Write exactly, with no line omitted or added, the span beginning at the line that holds "Get Started (57, 2043)" and ending at the last line of the records.

### DATA
======

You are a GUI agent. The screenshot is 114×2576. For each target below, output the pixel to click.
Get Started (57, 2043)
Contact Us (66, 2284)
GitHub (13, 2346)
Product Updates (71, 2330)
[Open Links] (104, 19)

======

### OUTPUT FOR THIS TASK
Get Started (57, 2043)
Contact Us (66, 2284)
GitHub (13, 2346)
Product Updates (71, 2330)
[Open Links] (104, 19)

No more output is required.